Au-delà du drame humain, l’affaire de Minab est devenue un symbole du débat mondial sur la conduite des guerres modernes, où les frappes de précision, les erreurs de renseignement et la proximité entre infrastructures militaires et civiles rendent les responsabilités particulièrement complexes à établir.
Un événement organisé à Genève par la mission iranienne auprès des Nations unies met en lumière l’attaque meurtrière contre une école de filles à Minab, dans le sud de l’Iran. L’attaque, qui a fait au moins 165 morts parmi les élèves et enseignants selon plusieurs sources, soulève des questions majeures sur la conduite de la guerre et le respect du droit international humanitaire.
Le document présenté, un communiqué annonçant un «side event» organisé le 16 mars 2026 au Palais des nations à Genève, sous l’égide de la mission permanente de l’Iran auprès de l’ONU. L’événement est intitulé «L’attaque criminelle contre une école de filles à Minab : une grave violation du droit international humanitaire et des droits humains».
Selon ce communiqué, l’objectif est d’examiner les implications juridiques et humanitaires de l’attaque et de donner la parole à des experts internationaux ainsi qu’à des survivants.
Dans le texte de présentation, les organisateurs affirment qu’une attaque coordonnée menée le 28 février 2026 contre l’Iran aurait visé plusieurs infrastructures civiles, dont des écoles. Parmi celles-ci, figure l’école primaire de filles Shajareh Tayyebeh, située dans la ville de Minab, dans la province d’Hormozgan.
Le texte affirme que la frappe s’est produite alors que les élèves se trouvaient en classe et aurait causé la mort d’au moins 165 enfants et blessé de nombreux autres, la plupart âgées de 7 à 12 ans. Le document insiste sur le fait que les écoles sont protégées par le droit international et que leur bombardement pourrait constituer un crime de guerre.
Les informations disponibles dans les médias internationaux confirment qu’une frappe de missile a bien détruit cette école le 28 février 2026, faisant de nombreuses victimes civiles. L’attaque est considérée comme l’un des épisodes les plus meurtriers du conflit déclenché ce jour-là entre l’Iran et ses adversaires. Selon des analyses indépendantes et des images satellitaires, le bâtiment scolaire a été frappé par une explosion qui a provoqué l’effondrement du toit sur les élèves, ensevelissant de nombreuses victimes sous les décombres.
Plusieurs enquêtes journalistiques évoquent l’hypothèse d’une frappe américaine par missile Tomahawk visant initialement une installation militaire voisine, située à proximité du complexe scolaire. Des sources militaires américaines citées par la presse indiquent que la frappe aurait pu résulter d’un renseignement obsolète qui identifiait le site comme une base des Gardiens de la Révolution, alors qu’il était utilisé comme école depuis plusieurs années.

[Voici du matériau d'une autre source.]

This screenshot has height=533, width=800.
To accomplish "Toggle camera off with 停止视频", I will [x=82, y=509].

Cette version reste, cependant, contestée et fait l’objet d’investigations. Washington affirme ne pas cibler volontairement des civils et a annoncé l’ouverture d’une enquête interne, tandis que l’Iran accuse explicitement les États-Unis et les sionistes d’avoir commis un crime de guerre.

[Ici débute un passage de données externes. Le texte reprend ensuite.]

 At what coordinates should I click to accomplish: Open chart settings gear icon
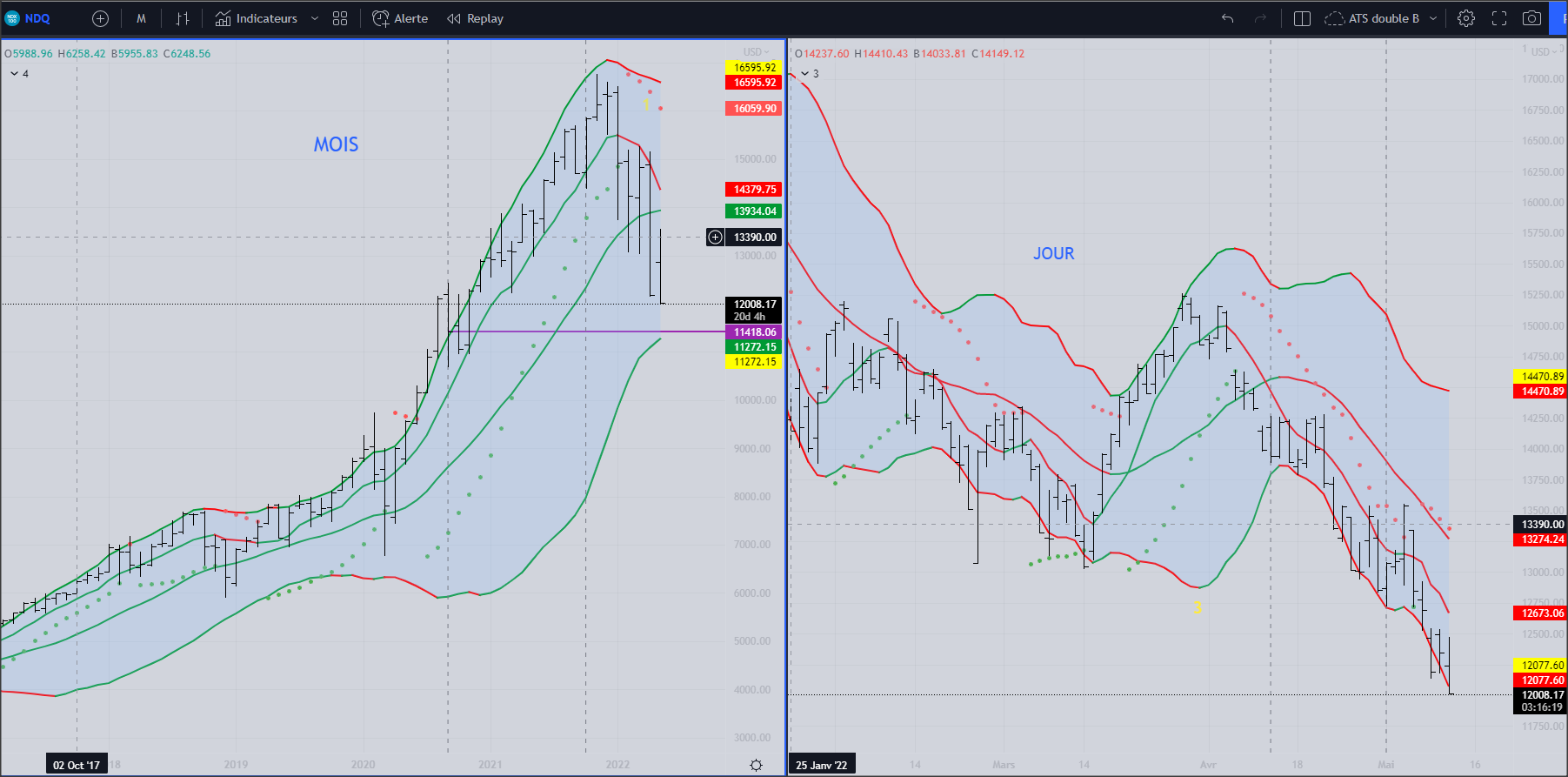tap(1466, 18)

Au niveau international, l’attaque a suscité une vive émotion. Des experts des Nations unies ont déclaré qu’une frappe contre une école constituait «une grave atteinte aux enfants, à l’éducation et à l’avenir d’une communauté», appelant à une enquête indépendante et à l’établissement des responsabilités.

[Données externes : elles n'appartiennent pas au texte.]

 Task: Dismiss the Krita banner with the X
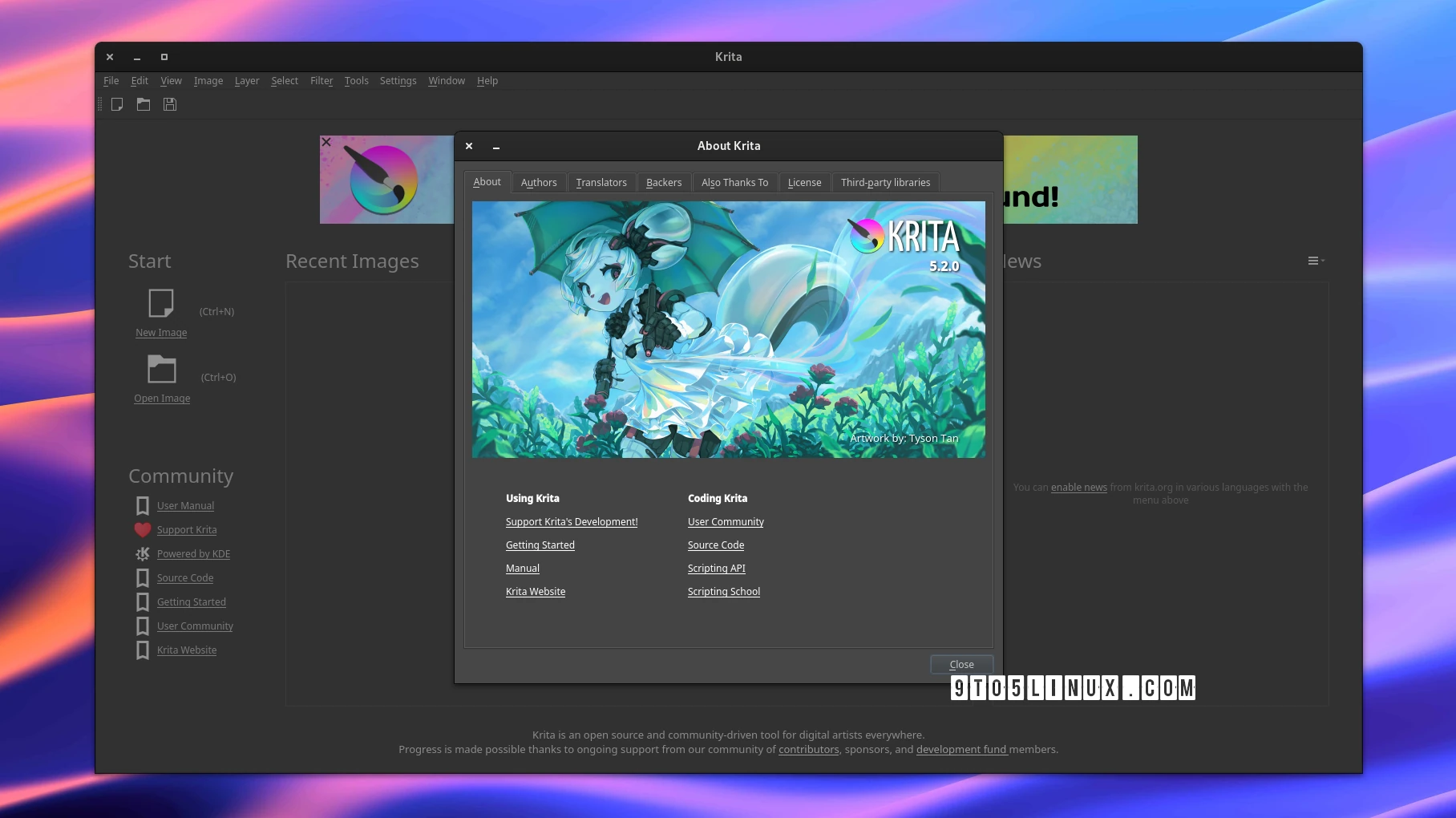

C’est précisément dans ce contexte que s’inscrit l’événement organisé à Genève. Selon le communiqué, la conférence doit analyser les conséquences juridiques de cette attaque au regard du droit international humanitaire et des droits humains, notamment l’obligation de distinguer entre objectifs militaires et civils et de protéger les enfants en période de conflit.
Au-delà du drame humain, l’affaire de Minab est devenue un symbole du débat mondial sur la conduite des guerres modernes, où les frappes de précision, les erreurs de renseignement et la proximité entre infrastructures militaires et civiles rendent les responsabilités particulièrement complexes à établir.
L’événement organisé à l’ONU vise ainsi à transformer cette tragédie en débat international sur la protection des populations civiles et la responsabilité des États dans les conflits contemporains.